Ils voyagent beaucoup, à cheval, à pied ou en maison ambulante tirée par un bœuf-titan, se laissant porter par le vent, les rumeurs, les connaissances et les promesses de travail : l'information voyage, donc eux aussi, et ils ne s'attardent jamais longtemps au même endroit, juste assez pour terminer quelques besognes. Ce n'est pas un peuple bagarreur, mais gare à qui s'en prend à eux, car ils sauront rendre la vie misérable à leurs offenseurs grâce à leurs ressources et à leurs contacts. Leur philosophie interdit la revanche personnelle : un individu ne peut assouvir seul son désir de vengeance, mais peut le confier à d'autres, ce qui explique pourquoi ils restent soudés, chacun protégeant les siens et étant protégé en retour.
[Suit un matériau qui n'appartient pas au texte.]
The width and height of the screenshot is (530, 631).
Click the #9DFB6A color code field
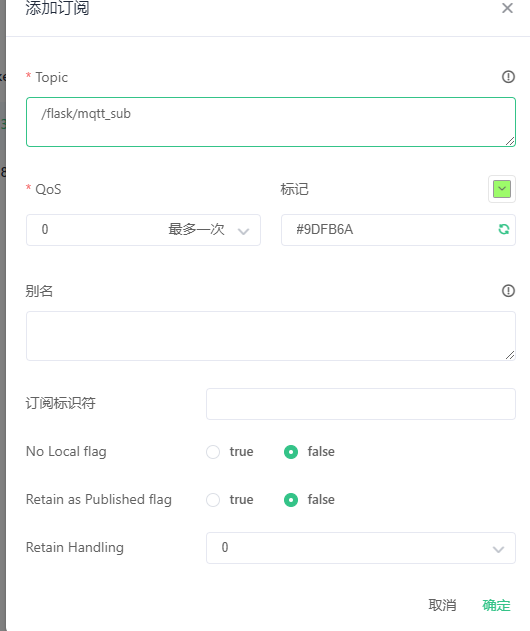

Souvent maltraités à travers les âges, tenus pour des boucs émissaires commodes, ils ont vite compris l'utilité de rester serrés, car une revanche personnelle est aveuglée par une seule vision, là où une revanche menée par d'autres bénéficie de regards extérieurs plus réfléchis. Ils aiment accrocher clochettes et carillons à leurs maisons pour que le vent leur joue des mélodies. En temps de guerre ou d'épidémie, ils rassemblent les cendres des défunts et forgent une arme ou un outil orné et commémoratif au service de la communauté. Pour lire les signes, ils écoutent le vent et brassent des bibelots.

Rites funéraires

Leurs rites funéraires prolongent leur amour de la liberté. À la mort, on élève un bûcher pour séparer l'âme du corps : l'âme se joint au vent pour être vraiment libre, tandis que la famille conserve les cendres, dont les usages réels restent enveloppés de rumeurs. On raconte qu'ils ajoutent ces cendres au métal et aux gemmes des bijoux qu'ils fabriquent et revendent, pour que le corps du défunt soit partout puisque son âme est déjà repartie dans le vent, et qu'il est crucial de vendre ces bijoux à qui en ressentira l'importance ; à celui qui hésite à porter des cendres, ils demandent si c'est un risque qu'il est prêt à courir, même pour les plus beaux bijoux du marché. D'autres prétendent qu'ils célèbrent une grande cérémonie du thé avec les cendres, ou qu'ils les mêlent à des herbes pour les fumer.

Fêtes

Leurs fêtes disent leur goût de l'amitié, de la vulnérabilité et de la sagesse du voyage. Lors du Yildu, les membres d'un regroupement allument des lanternes et gravissent la montagne la plus proche pour imiter les étoiles et marcher ensemble vers une sagesse que seuls le temps et les voyages procurent. Le Kukla consacre deux jours de farces suivis de deux jours d'appréciation des amitiés. La Dizgi célèbre la vulnérabilité et l'honnêteté, réunissant parfois sept ou huit caravanes qui dansent et discutent librement sur des tapis et des coussins, aidées par les herbes de leurs concoctions. Enfin, tous les cinq ans, le Toz Havada rassemble les Matriarshka pour un grand ménage du printemps qui s'achève par un bazar ouvert au public, où l'on se défait des surplus et des objets ayant perdu leur valeur sentimentale. Leur société est matriarcale : les mères ont le dernier mot et voyagent en Matriarshka, vastes communautés de sous-familles où les mères décident ensemble. Le préfixe Ma', qui marque l'appartenance maternelle, ouvre les noms de ces Matriarshka.